Вернулся и был расстрелян литератор А. Бобрищев-Пушкин. Вернулись и погибли прозаик Анатолий Каменский, публицист Юрий Ключников; поэт, один из идеологов сменовеховцев Юрий Потехин. Не за ним ли потянулись другие сменовеховцы? Их вернулось и было уничтожено около двадцати человек.
Об этих судьбах рассказал мне журналист Эдуард Белтов, который еще пятнадцать лет назад поставил перед собой цель: восстановить имена всех уничтоженных литераторов.
Доносилось ли эхо расстрелов туда, на Запад, знала ли, догадывалась ли эмиграция о судьбе соотечественников, вернувшихся на Родину?
Не могла не знать. Скрыть массовую гибель невозможно.
«В известном смысле историю русской литературы можно назвать историей изничтожения русских писателей,— отмечал в своих исследованиях один из видных представителей растерзанного «серебряного века» поэт Владислав Ходасевич.— <…> Побои, солдатчина, тюрьма, ссылка, изгнание, каторга, пуля, <…> эшафот и петля — вот краткий перечень лавров, венчающих «чело» русского писателя. <…> Вслед за Тредьяковским — Радищев; «вслед Радищеву» — Капнист, Николай Тургенев, Рылеев, Бестужев, Кюхельбекер, Одоевский, Полежаев, Боратынский, Пушкин, Лермонтов, Чаадаев, <…> Огарев, Герцен, Добролюбов, Чернышевский, Достоевский, Короленко…

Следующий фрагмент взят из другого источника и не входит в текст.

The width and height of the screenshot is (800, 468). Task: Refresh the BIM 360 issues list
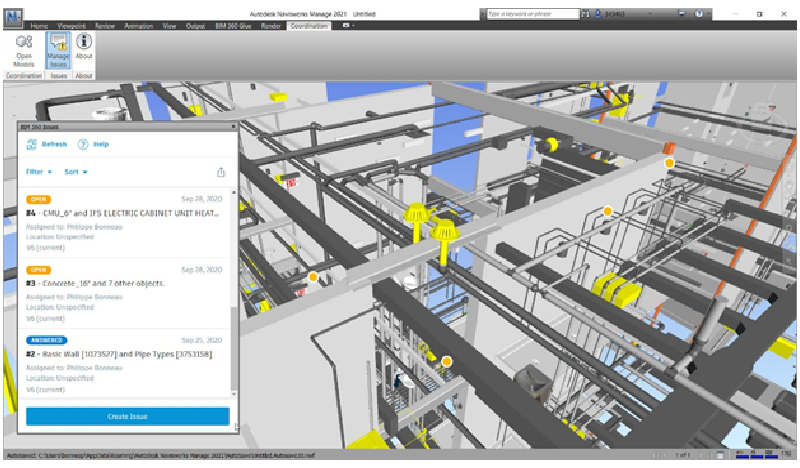47,145
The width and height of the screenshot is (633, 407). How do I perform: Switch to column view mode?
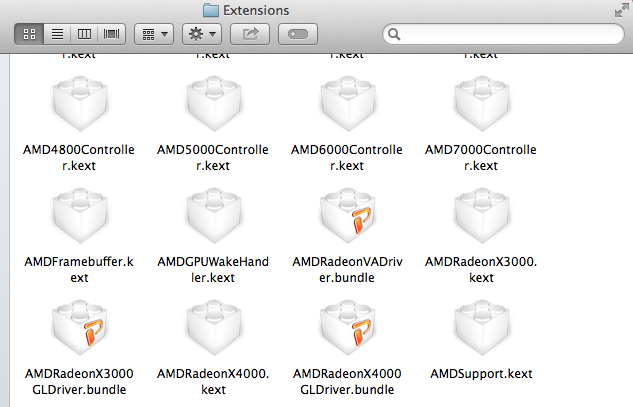coord(84,34)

<…> Но это — только «бичи и железы», воздействия слишком сильные, прямо палаческие. А сколько же было тайных, более мягких и даже вежливых? Разве над всеми поголовно не измывались цензоры всех эпох и мастей? Разве любимых творений не коверкали, дорогих сердцу книг не сжигали? Разве жандармы и чекисты не таскали к допросу и не сажали в каталажку, чуть не по очереди, без разбору, за то именно, что — писатель? <…>
В русской литературе трудно найти счастливых; несчастных — вот кого слишком довольно. <…> Только из числа моих знакомых, их тех, кого знал я лично, чьи руки жал,— одиннадцать человек кончили самоубийством».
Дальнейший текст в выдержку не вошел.